• _SOURCE EXCERPT_:
The city of Ordos, nestled in the sandy deserts of Inner Mongolia, is home to a dramatic new museum designed by Chinese architectural firm MAD. Drawing on the image of "the ever rising sun on the grassland," the Ordos Museum's polished metal facade rises fluidly over the new city. Ordos - along with its museum - has been in development over the last six years, evolving from a rural culture into a glistening (and strangely underpopulated) vision of the future.

Designed to form part of a future metropolis, the museum was commissioned by the municipal government of Ordos in 2005. The result is a kind of spherical shell, made to act as an enormous incubator of the centuries-old culture and history of the region. Intended to offer refuge from the rationality of the outside urban city, the museum has become a popular gathering space for locals.

• _EXERCISE_:
Reproduce verbatim the portion of the Ordos Museum passage that opens with the words "The city of" and closes with "space for locals.".

• _ENTRIES SUPPLIED_:
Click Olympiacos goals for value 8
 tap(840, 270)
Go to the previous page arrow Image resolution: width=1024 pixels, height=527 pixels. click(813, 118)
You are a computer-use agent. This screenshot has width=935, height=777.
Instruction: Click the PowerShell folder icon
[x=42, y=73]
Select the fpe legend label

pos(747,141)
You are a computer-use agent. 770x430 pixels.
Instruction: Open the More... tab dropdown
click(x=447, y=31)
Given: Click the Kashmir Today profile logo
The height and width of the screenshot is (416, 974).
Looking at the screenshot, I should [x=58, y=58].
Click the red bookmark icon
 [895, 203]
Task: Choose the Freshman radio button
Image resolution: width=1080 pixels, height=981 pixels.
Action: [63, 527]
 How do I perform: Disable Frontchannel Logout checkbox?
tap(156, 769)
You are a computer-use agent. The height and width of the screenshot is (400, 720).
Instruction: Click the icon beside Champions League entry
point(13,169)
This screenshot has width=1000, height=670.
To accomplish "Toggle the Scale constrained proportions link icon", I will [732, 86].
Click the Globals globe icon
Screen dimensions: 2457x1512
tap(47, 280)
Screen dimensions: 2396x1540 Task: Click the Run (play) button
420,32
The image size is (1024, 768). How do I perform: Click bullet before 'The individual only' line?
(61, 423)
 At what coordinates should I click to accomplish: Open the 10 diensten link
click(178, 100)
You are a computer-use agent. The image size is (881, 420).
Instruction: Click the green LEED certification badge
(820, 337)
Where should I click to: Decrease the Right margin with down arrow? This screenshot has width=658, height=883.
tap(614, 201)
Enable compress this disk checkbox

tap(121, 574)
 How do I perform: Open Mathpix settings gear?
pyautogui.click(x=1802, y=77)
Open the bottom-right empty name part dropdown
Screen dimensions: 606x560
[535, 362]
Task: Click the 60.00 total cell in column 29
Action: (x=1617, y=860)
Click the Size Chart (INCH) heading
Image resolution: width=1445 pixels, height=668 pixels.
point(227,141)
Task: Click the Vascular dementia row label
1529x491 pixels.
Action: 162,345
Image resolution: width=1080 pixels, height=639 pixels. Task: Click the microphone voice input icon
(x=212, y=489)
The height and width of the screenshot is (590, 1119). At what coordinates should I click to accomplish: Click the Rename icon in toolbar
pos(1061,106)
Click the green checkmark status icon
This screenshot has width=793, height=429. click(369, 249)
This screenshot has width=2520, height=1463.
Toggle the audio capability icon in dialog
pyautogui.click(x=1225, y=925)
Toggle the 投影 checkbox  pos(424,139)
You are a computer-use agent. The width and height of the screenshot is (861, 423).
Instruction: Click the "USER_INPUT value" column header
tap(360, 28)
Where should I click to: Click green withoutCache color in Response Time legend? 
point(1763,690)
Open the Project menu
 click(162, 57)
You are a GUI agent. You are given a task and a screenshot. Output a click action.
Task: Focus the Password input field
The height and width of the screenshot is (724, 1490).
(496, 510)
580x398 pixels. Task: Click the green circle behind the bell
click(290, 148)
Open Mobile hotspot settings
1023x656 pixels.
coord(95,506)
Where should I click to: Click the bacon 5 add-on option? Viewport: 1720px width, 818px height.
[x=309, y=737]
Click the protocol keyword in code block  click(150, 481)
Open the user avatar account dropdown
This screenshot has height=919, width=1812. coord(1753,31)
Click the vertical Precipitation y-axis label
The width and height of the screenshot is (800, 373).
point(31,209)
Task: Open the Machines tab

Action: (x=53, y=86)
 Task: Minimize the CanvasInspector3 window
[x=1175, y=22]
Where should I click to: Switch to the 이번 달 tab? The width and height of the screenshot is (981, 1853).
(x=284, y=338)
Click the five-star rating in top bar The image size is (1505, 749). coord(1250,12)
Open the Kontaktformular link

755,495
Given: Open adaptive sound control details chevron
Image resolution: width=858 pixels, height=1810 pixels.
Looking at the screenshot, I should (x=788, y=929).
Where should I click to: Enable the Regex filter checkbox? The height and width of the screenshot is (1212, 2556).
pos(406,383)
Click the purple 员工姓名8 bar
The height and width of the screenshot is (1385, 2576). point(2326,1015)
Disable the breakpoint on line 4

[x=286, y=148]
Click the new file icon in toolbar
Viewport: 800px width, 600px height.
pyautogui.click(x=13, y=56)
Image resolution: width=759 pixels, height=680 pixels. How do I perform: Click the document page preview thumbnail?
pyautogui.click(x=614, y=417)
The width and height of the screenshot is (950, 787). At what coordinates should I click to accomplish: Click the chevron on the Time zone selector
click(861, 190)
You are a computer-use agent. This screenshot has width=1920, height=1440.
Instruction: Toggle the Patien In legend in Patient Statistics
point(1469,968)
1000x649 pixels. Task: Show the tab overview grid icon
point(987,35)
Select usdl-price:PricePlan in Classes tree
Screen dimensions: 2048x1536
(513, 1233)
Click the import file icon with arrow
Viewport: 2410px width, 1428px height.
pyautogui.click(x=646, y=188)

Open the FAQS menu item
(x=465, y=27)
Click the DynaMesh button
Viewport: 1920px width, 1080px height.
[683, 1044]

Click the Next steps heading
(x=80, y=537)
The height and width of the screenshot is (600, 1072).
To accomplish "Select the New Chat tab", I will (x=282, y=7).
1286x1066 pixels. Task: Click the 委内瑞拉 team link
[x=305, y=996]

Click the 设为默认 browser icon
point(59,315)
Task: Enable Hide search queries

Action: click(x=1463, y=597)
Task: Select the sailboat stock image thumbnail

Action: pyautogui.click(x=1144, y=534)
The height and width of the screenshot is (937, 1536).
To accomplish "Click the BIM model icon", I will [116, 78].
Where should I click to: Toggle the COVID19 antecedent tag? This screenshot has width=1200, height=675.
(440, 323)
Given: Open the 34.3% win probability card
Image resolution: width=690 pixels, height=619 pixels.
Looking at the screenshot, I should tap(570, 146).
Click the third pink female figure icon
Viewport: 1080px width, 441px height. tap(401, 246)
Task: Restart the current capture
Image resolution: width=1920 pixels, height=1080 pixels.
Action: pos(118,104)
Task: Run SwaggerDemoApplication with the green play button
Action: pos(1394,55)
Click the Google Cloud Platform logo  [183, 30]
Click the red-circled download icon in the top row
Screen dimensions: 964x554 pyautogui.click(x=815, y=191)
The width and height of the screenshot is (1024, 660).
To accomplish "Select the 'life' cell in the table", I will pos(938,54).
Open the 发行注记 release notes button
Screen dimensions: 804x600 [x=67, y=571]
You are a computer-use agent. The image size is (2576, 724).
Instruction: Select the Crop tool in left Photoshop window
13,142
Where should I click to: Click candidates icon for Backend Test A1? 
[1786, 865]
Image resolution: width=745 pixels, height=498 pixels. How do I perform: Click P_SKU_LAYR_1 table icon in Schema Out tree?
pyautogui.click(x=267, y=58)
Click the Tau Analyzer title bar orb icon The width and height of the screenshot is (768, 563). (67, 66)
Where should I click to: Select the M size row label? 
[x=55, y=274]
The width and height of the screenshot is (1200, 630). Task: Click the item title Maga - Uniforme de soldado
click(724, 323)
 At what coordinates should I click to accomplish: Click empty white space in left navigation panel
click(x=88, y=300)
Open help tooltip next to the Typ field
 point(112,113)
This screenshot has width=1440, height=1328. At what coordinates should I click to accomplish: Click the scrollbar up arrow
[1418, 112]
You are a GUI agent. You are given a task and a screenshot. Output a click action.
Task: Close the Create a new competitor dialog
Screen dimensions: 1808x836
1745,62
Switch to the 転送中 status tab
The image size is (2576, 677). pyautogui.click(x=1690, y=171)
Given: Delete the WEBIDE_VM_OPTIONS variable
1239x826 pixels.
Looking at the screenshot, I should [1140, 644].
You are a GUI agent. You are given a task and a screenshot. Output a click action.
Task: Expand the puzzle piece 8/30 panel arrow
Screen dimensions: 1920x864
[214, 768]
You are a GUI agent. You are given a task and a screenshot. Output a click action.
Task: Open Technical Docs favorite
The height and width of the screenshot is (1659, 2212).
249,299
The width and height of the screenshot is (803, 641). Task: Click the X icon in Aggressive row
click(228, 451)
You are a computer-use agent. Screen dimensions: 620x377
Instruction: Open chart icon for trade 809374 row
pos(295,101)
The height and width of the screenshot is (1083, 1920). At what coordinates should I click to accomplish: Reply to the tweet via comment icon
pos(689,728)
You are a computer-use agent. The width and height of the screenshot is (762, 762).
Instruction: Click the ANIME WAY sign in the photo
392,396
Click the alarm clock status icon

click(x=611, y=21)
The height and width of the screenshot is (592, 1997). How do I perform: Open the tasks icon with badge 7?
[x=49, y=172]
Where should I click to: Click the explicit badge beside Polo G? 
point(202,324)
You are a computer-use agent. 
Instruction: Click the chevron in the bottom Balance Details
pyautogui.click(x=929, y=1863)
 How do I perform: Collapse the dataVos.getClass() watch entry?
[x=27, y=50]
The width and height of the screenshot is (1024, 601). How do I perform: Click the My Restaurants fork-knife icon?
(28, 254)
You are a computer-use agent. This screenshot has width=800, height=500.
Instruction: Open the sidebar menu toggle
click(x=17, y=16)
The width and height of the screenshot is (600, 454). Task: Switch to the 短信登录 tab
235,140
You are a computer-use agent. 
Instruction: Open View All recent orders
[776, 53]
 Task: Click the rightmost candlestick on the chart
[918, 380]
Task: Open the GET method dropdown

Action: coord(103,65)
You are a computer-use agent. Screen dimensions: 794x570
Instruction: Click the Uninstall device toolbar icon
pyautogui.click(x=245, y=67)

• _FULL RESPONSE_:
The city of Ordos, nestled in the sandy deserts of Inner Mongolia, is home to a dramatic new museum designed by Chinese architectural firm MAD. Drawing on the image of "the ever rising sun on the grassland," the Ordos Museum's polished metal facade rises fluidly over the new city. Ordos - along with its museum - has been in development over the last six years, evolving from a rural culture into a glistening (and strangely underpopulated) vision of the future.

Designed to form part of a future metropolis, the museum was commissioned by the municipal government of Ordos in 2005. The result is a kind of spherical shell, made to act as an enormous incubator of the centuries-old culture and history of the region. Intended to offer refuge from the rationality of the outside urban city, the museum has become a popular gathering space for locals.